Changelog

All notable changes to this project will be documented in this file.

The format is based on Keep a Changelog, and this project adheres to Semantic Versioning.

[0.5.1] - 2026-07-11

Theme: harden the surfaces around detection. A hardening release that fixes the advertised-but-broken layers around the (solid) detection core — the REST API, sanitize(), archive/zip-bomb defense, and CLI output/exit behavior — so what the docs promise matches what a caller actually gets.

Added

REST API microservice (doc_firewall.api:app). The documented FastAPI service now exists: POST /scan (multipart upload, profile + enable_ml query params) and GET /health. Ships the advertised controls — X-API-Key auth against the api_keys_path SHA-256 key store, per-key sliding-window rate limiting (api_rate_limit_rpm), and a streamed upload cap (api_max_upload_bytes, enforced by Content-Length and byte count). Server deps live in a new [api] extra (fastapi, uvicorn, python-multipart).
--fail-on {none,flag,block} CLI flag. doc-firewall scan can now gate CI / shell pipelines by exiting non-zero (code 2, distinct from the exit-1 used for usage/operational errors) when a scanned document's verdict meets the threshold. Default none preserves the historical always-0 behavior.

**Problem 1**
In the changelog, write out the passage from "All notable changes" to "to Semantic Versioning.".
**Problem 2**
According to the changelog, what exit code does doc-firewall scan return when a scanned document's verdict meets the --fail-on threshold?

**Supplied material**
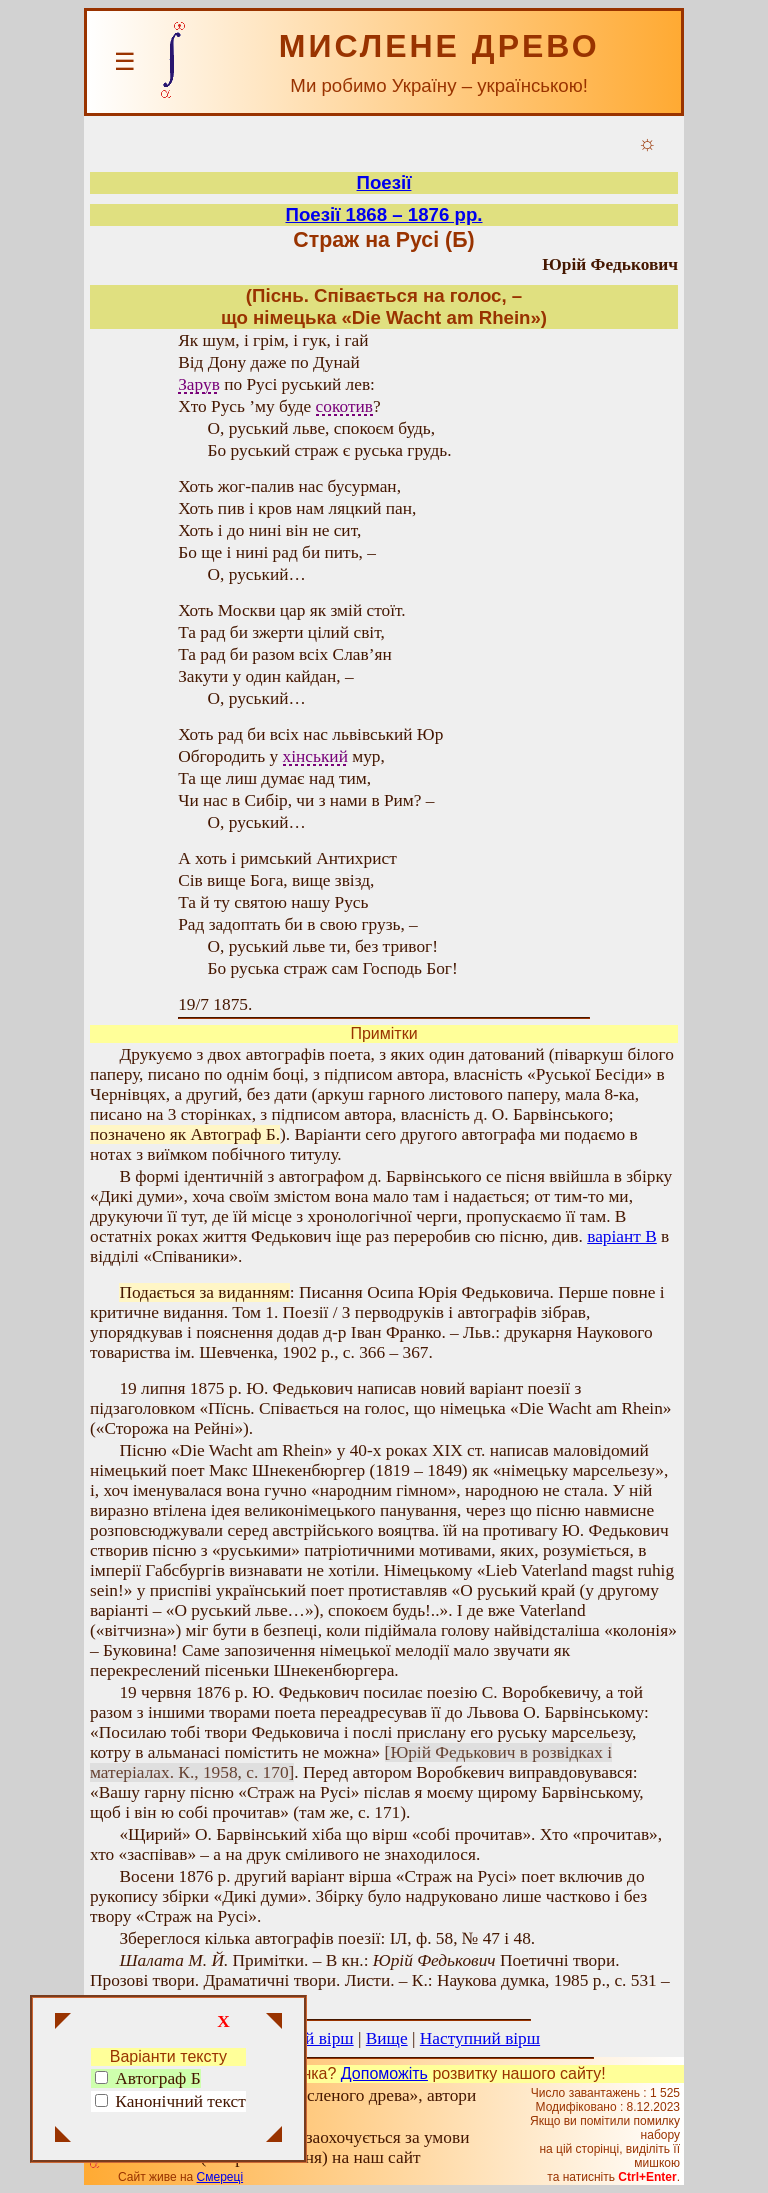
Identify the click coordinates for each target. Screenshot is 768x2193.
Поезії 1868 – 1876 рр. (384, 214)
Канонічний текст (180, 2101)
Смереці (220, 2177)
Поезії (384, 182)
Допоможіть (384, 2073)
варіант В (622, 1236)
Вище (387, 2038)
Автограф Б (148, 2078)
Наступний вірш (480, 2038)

--

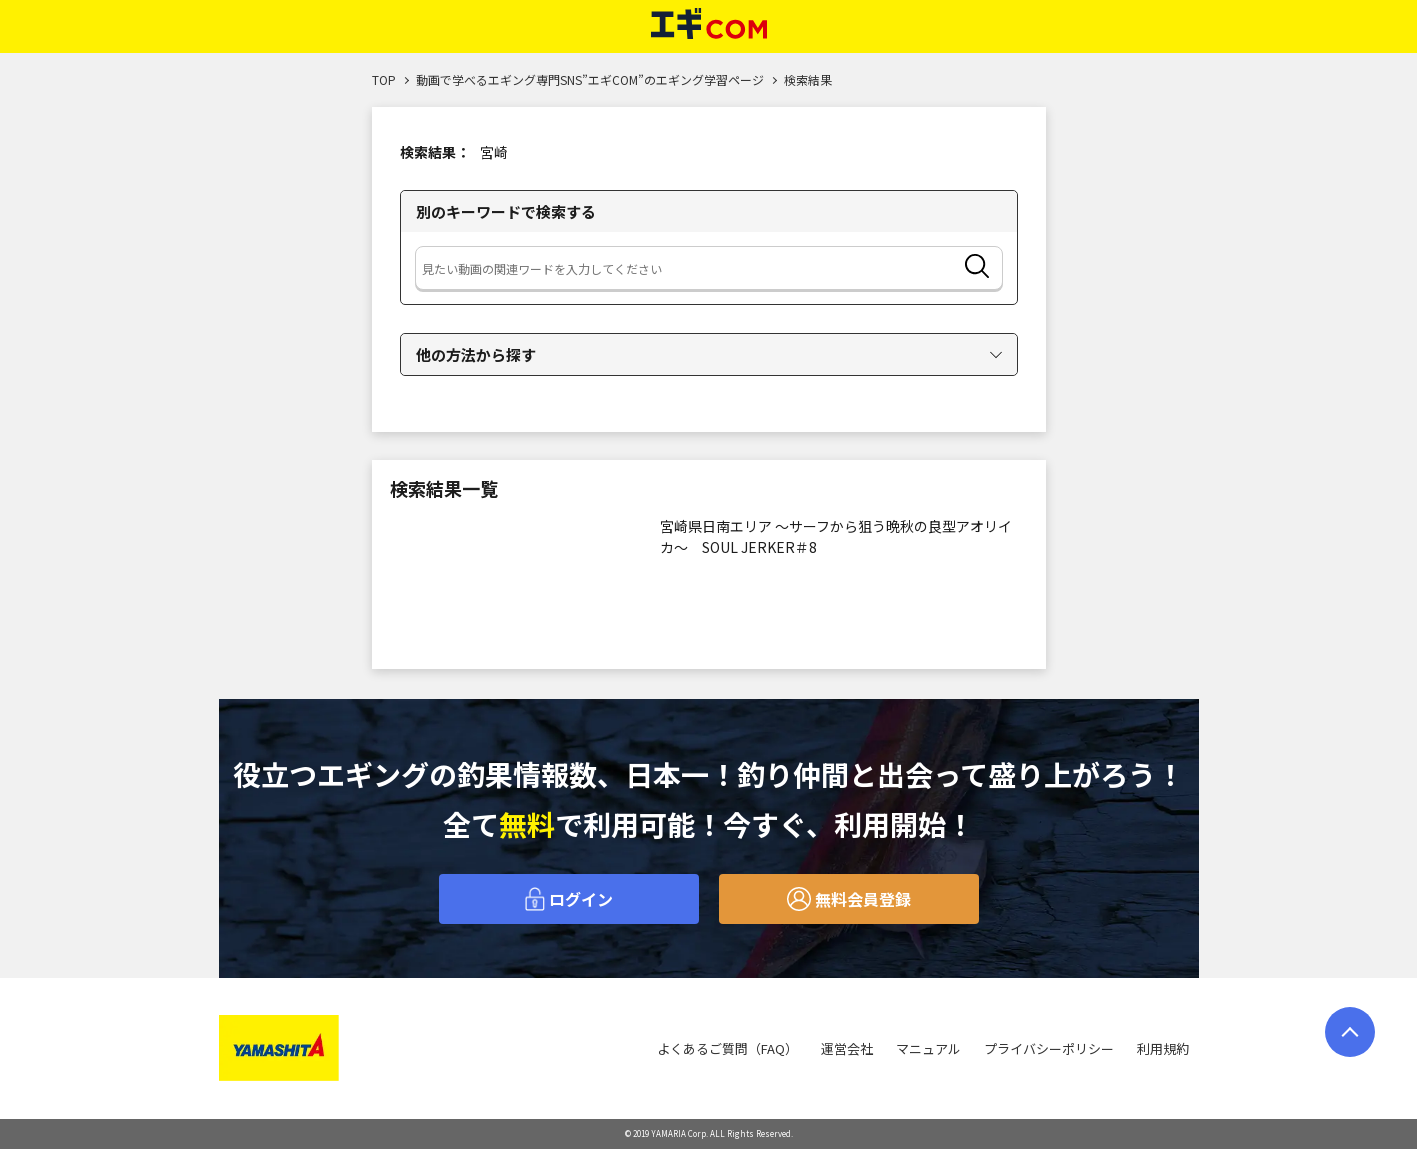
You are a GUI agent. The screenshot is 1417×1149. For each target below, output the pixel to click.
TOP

**Final answer 1**
All notable changes to this project will be documented in this file.

The format is based on Keep a Changelog, and this project adheres to Semantic Versioning.

**Final answer 2**
Code 2